- **DIRECTION**: Copy out every line of the records below that contains the string "Select", matching its case exactly.

[Records for pointing to text and elements]
+ + + + + + +
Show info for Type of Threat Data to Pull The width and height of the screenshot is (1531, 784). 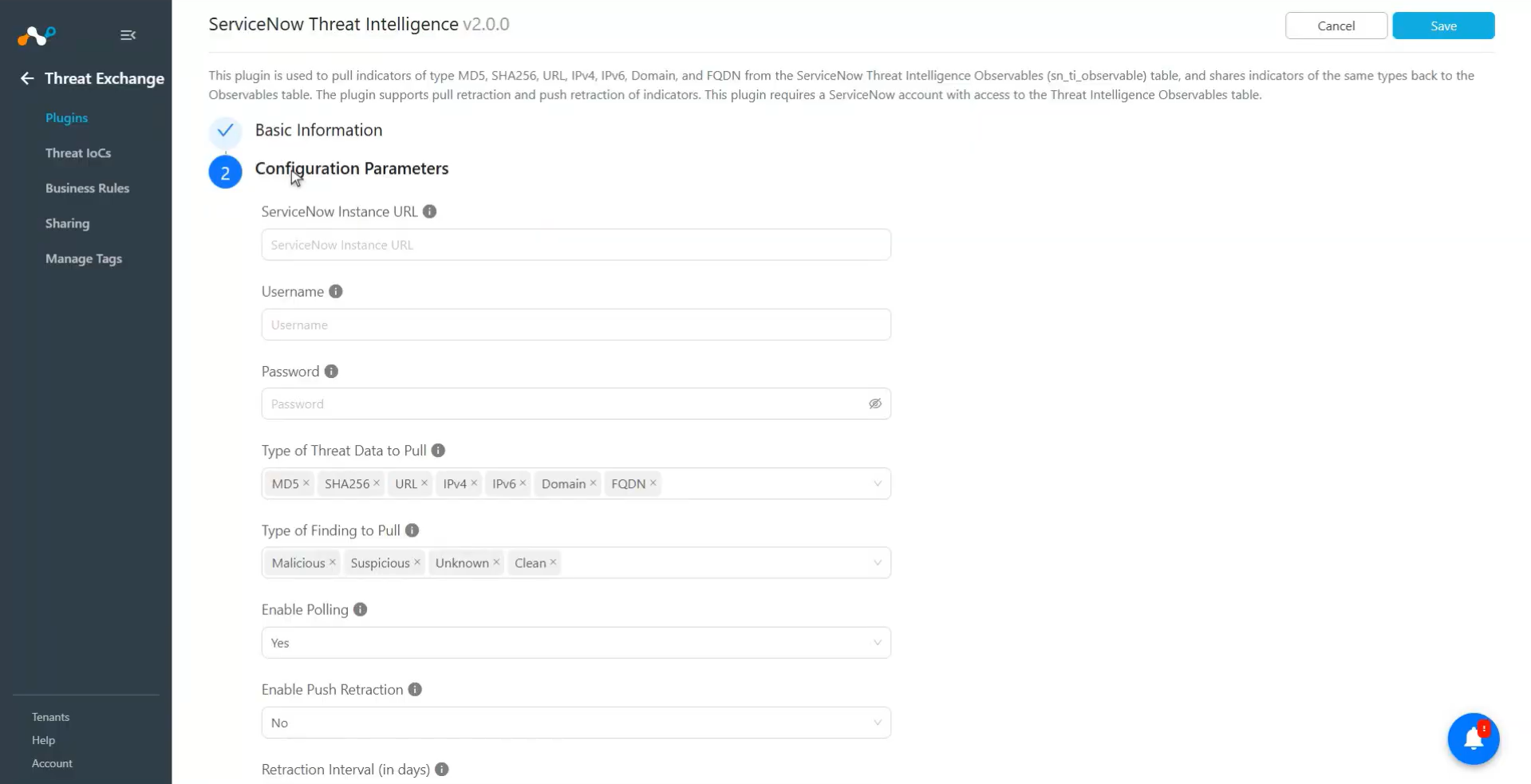[438, 451]
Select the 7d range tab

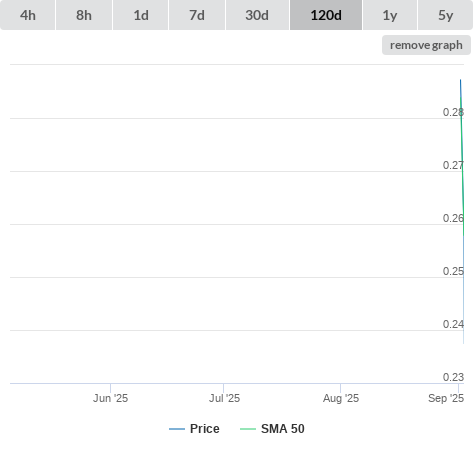(x=197, y=15)
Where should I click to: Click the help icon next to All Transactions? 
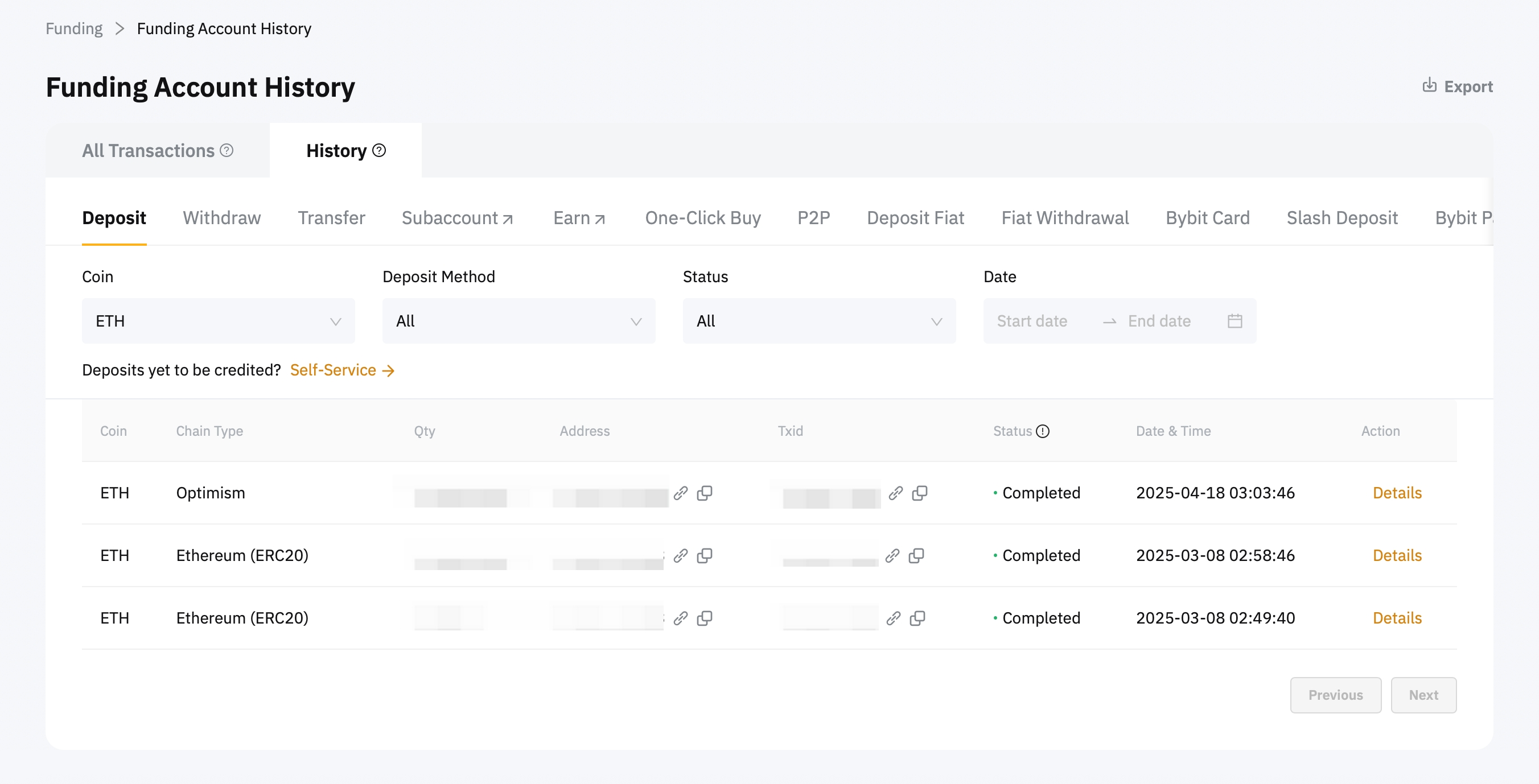[227, 150]
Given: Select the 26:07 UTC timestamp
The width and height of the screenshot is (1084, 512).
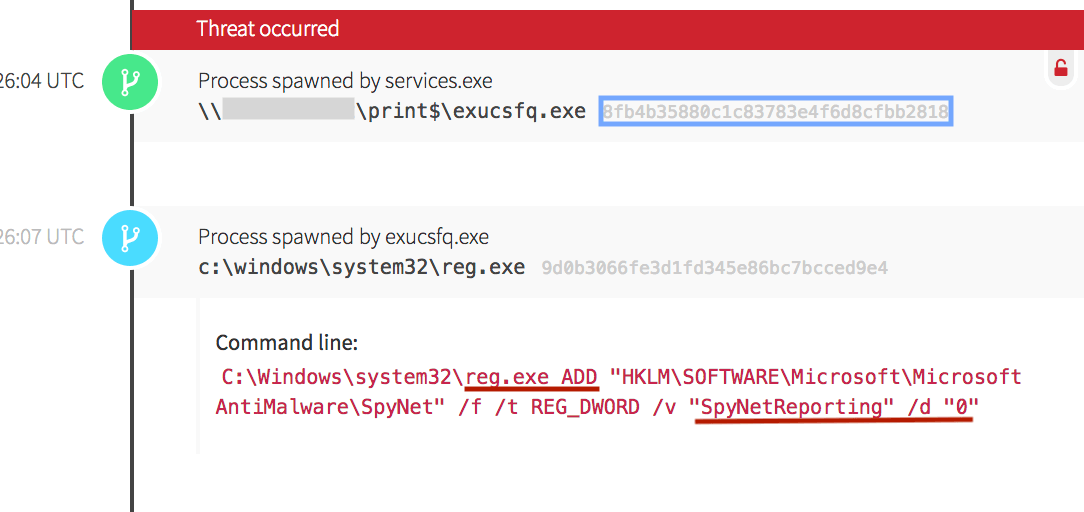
+ + + + + + +
- **EXERCISE ANSWER**:
Select the 7d range tab
Given: Select the 26:07 UTC timestamp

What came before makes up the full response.